ArchitecturedatabaselinuxmongodbUbuntu

I know this question is too vague, so I would like to add some key numbers to give insights about what the scenario is

Size of each document size - 360KB
Total documents - 1.5 million
Document created/day - 2k
read intensive - YES
Availability requirement - HIGH  

With these requirements in mind, here is what I believe should be the architecture, but not too sure, please share your experiences and point me to right direction.

2 Linux Boxes (Ubuntu 11 each on a different rack setup for availability)
64-bit Mongo Database 
1 master (for read/write) and 1 slave (read-only with replication ON)
Sharding not needed at this point in time

Best Answer

You're starting out with at least 500GB of data, and growing at a rate of ~700MB per day. You may want to consider sharding from the get go (perhaps just a single shard) so you can keep the per-server data manageable.
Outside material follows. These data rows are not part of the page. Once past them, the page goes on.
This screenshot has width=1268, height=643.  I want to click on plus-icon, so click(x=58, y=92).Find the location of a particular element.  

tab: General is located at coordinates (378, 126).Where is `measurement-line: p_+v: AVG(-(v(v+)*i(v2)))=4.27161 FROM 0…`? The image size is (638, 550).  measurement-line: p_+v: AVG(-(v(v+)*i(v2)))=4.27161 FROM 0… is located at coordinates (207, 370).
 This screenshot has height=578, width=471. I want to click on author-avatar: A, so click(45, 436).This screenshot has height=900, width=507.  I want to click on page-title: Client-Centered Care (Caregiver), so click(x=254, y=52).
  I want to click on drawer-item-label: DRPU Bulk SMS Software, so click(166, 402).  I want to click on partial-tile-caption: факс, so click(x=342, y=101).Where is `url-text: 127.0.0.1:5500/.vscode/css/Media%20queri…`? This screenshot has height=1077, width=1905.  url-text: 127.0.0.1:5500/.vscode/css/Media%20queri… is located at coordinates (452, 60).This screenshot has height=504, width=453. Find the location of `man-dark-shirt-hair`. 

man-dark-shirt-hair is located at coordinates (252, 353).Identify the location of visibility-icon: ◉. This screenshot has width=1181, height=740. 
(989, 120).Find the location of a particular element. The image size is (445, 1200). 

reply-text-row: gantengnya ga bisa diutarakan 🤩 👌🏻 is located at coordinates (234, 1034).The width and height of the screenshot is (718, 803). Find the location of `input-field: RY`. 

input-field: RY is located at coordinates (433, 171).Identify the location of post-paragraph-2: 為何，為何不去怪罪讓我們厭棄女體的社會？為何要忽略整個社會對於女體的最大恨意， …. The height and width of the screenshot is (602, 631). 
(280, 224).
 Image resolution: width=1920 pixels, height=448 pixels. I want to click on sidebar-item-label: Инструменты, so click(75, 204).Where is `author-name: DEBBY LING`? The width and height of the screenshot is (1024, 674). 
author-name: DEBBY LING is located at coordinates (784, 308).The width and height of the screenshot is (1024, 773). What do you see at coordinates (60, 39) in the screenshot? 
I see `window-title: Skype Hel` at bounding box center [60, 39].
We've (MongoHQ) found that 500GB is a good upper limit for a single server/replica set setup. Sharding would require that you run at least one mongos and 3 config servers in addition to the replica set, and do the research to pick a good shard key.

That said, you need to figure out how big your working set is and make sure you have enough RAM to hold it. The working set is defined as "the portion of documents + indexes you access over a given amount of time", our typical rule of thumb is about 1GB of memory per 10GB of storage with slow-ish disks. This is highly, highly dependent on your data and access patterns though. SSDs become useful when you have a pathological working set and keeping it all in memory would be expensive. Run mongostat against a simulation load and look at the "faults" column to get an idea of how often the DB is going to disk.

A simple replica set is a good start. If you are doing reads from the secondary, though, you really should have a 3 member setup rather than just two (you'll need an arbiter for two anyway). People get themselves in trouble when they load up two servers with reads, one dies, and their app overwhelms the one remaining server. Having 3 smaller servers is much more desirable than 2 larger servers.

Secondary reads can cause you app problems, too. You need to make sure your app can handle any replication lag you might encounter. You probably won't run into this right away, but it will happen if you ever take a secondary offline for maintenance and you read from it before it has time to catch up.